Başbakan Yıldırım, Afyonkarahisar'da gazetecilerin gündeme ilişkin sorularını yanıtladı. ABD Savunma Bakanı Ashton Carter'ın 'Türkiye'nin DEAŞ'a karşı icra edilecek operasyonlara katılmasını istiyoruz' açıklamasını nasıl değerlendirdiği sorulan Yıldırım, "Evet, doğru demiş. Biz de aynı şeyi söylüyoruz. Musul'da, Irak'ta olan işlerden Türkiye her yönüyle ilgilidir; çünkü Irak'la bizimle 350 kilometre sınırımız var. Irak topraklarından bu sınırı aşarak, maalesef bölücü terör örgütü yıllardır bizim başımızı ağrıtıyor. Bizim, ülkemizin güvenliğin, barışını korumak için her türlü tedbiri almak gibi bir hakkımız var. Yaptığımız bundan ibarettir. Ayrıca gerek Suriye'nin gerek Irak'ın geleceği en yakından Türkiye'yi ilgilendirir. Türkiye'nin buralarla ilgilenmesi gayet doğaldır. Bunun aksini söylemek aslında normal olmayan bir şeydir" ifadelerini kullandı.

"MECLİS'İN TEKLİFİNİ İYİ DEĞERLENDİRİP, SORUNUN MİLLETE GÖTÜRÜLMESİNİN ÖNÜNÜ AÇACAĞINI DÜŞÜNÜYORUZ"
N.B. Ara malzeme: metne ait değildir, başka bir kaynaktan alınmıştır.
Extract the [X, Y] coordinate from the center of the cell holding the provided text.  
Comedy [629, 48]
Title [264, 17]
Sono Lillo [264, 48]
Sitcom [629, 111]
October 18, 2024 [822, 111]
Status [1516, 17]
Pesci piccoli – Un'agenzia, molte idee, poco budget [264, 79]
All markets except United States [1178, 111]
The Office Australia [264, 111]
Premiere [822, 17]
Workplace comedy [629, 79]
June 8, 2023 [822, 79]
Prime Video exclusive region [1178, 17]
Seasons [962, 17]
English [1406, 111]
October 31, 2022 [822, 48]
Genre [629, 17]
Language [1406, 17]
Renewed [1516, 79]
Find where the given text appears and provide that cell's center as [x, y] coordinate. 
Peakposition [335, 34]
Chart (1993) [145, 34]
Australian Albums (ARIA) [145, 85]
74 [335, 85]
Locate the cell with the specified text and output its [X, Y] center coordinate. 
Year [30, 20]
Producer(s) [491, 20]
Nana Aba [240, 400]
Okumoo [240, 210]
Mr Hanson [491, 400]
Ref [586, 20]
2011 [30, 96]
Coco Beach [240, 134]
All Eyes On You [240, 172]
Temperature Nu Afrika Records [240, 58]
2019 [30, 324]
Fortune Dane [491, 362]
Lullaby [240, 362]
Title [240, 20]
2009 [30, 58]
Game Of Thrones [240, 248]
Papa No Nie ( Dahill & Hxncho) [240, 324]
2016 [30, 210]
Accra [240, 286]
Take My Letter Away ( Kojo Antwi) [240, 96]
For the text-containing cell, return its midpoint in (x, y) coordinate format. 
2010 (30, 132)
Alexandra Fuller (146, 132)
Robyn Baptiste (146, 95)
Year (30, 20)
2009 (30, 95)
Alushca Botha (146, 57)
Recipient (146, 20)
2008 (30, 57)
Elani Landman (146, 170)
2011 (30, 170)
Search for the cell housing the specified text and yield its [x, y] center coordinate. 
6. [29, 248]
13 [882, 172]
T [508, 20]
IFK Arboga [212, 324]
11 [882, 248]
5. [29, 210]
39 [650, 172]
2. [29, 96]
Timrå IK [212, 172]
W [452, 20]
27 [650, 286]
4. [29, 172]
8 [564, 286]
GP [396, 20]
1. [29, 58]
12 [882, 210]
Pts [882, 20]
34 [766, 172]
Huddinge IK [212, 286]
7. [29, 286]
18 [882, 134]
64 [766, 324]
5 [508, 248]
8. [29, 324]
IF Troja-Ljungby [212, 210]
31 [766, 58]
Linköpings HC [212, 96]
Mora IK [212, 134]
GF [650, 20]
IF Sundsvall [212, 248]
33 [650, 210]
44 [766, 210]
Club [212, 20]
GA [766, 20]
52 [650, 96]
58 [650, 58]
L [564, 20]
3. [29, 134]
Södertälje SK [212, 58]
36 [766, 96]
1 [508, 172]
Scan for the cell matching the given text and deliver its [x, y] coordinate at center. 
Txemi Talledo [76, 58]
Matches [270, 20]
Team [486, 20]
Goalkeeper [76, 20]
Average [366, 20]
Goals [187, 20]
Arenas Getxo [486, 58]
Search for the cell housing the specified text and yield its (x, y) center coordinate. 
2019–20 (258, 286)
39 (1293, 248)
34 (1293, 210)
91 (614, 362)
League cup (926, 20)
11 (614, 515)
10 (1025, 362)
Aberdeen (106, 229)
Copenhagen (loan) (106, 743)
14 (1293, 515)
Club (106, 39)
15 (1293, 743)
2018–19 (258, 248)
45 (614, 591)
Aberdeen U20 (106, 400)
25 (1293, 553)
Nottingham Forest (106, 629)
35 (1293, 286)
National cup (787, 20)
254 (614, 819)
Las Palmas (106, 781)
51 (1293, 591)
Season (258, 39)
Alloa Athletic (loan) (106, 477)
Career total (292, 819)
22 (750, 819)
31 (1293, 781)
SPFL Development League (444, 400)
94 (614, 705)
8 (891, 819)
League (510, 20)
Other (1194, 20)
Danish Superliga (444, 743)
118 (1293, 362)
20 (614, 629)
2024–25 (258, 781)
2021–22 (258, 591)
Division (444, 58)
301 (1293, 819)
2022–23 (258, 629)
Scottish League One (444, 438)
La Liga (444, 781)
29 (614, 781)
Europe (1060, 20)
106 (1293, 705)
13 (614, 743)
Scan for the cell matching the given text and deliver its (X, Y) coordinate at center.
Başbakan Yıldırım, başkanlık sistemi tartışmalarıyla ilgili kendisine yöneltilen bir soruyu ise şöyle yanıtladı: "MHP Genel Başkanı'nın bu konuyu gündeme getirmesi olumlu bir adımdır. Kendisine teşekkür ediyoruz. MHP'nin tercihi parlamenter sistemdir ancak olmuyorsa fiili durumun düzeltilmesi de gerekir. Bunu düzeltecek olan da millettir. Ancak millete gitmek için Meclis'te bunun en az 330'la geçmesi gerekiyor. Bu konuda Meclis'in AK Parti'nin getireceği Anayasa teklifine en iyi şekilde değerlendirip, sorunun millete götürülmesinin önünü açacağını düşünüyoruz. Bu yolda da kısa sürede çalışmalarımızı tamamlayıp, teklifimizi yüce Meclis'e sunacağız. Ondan sonraki değerlendirme ve karar önce Meclis'imizin olacak. Meclis'ten geçmesi halinde millete soracağız. Bu meseleyi de böylece Türkiye'nin gündeminden çıkaracağız" diye konuştu.

ÜLKEMİZİN GÜVENLİĞİ HERŞEYİN ÖNÜNDE GELİR

Afyonkarahisar'da Ak Parti İl Başkanlığı binasını ziyaret eden Başbakan Binali Yıldırım, parti binası önünde gazetecilerin sorularını yanıtladı. Türk Silahlı Kuvvetleri'nin Suriye'de PYD-YPG unsurlarına yönelik operasyonları ve Suriye'nin hava sahasının ihlali durumunda müdahale edeceği yönündeki açıklamalarını değerlendiren Başbakan Yıldırım, “Türkiye'nin Suriye'de yaptığı faaliyetler tamamen terör örgütlerini bertaraf etmeye yöneliktir. Aynı zamanda ülkemizin sınır güvenliğine yöneliktir. Bir yandan da DEAŞ başta olmak üzere diğer PYD, YPG biz bunları terör örgütü olarak kabul ediyoruz. Terör örgütlerine karşı yaptığımız mücadeledede kimin ne dediğinin önemi yok. Biz ülkemizin, sınırlarımızın güveliğini sağlamak için ne gerekiyorsa, bugüne kadar yaptığımız gibi bundan sonra da aynı şekilde devam edeceğiz. Kimsenin toprağında, yerinde, yurdunda gözümüz yok. Kendi ülkemizin güvenliği herşeyin önünde gelir" dedi.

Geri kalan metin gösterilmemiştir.